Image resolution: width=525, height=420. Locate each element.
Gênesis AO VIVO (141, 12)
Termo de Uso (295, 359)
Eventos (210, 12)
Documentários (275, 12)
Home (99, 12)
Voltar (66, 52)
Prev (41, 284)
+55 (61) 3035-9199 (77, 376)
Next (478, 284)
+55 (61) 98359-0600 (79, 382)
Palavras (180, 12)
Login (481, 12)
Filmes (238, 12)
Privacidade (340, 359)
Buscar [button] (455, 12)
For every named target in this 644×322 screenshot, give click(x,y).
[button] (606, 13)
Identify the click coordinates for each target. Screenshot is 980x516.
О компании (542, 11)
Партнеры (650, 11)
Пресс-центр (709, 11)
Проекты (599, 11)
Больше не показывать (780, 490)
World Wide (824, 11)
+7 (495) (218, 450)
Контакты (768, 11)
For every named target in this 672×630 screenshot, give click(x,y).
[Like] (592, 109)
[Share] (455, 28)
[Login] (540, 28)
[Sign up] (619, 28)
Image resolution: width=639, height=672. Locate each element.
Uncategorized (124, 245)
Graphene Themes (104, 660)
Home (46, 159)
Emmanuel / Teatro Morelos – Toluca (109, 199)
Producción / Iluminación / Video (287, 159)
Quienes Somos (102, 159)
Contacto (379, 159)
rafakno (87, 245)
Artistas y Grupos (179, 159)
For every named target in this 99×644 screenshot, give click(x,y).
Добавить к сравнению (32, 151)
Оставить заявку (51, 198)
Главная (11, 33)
########
→ **WORK TO BE COMPLETED**
Rewrite the items starting at the one that contains "Home (99, 12)" and ending at the one that contains "Emmanuel / Teatro Morelos – Toluca (109, 199)", replacing "target" with "object" and leaving everything else unchanged.

→ **RESPONSE BELOW**
Home (99, 12)
Voltar (66, 52)
Prev (41, 284)
+55 (61) 3035-9199 (77, 376)
Next (478, 284)
+55 (61) 98359-0600 (79, 382)
Palavras (180, 12)
Login (481, 12)
Filmes (238, 12)
Privacidade (340, 359)
Buscar [button] (455, 12)
For every named object in this 644×322 screenshot, give click(x,y).
[button] (606, 13)
Identify the click coordinates for each object. Screenshot is 980x516.
О компании (542, 11)
Партнеры (650, 11)
Пресс-центр (709, 11)
Проекты (599, 11)
Больше не показывать (780, 490)
World Wide (824, 11)
+7 (495) (218, 450)
Контакты (768, 11)
For every named object in this 672×630 screenshot, give click(x,y).
[Like] (592, 109)
[Share] (455, 28)
[Login] (540, 28)
[Sign up] (619, 28)
Image resolution: width=639, height=672. Locate each element.
Uncategorized (124, 245)
Graphene Themes (104, 660)
Home (46, 159)
Emmanuel / Teatro Morelos – Toluca (109, 199)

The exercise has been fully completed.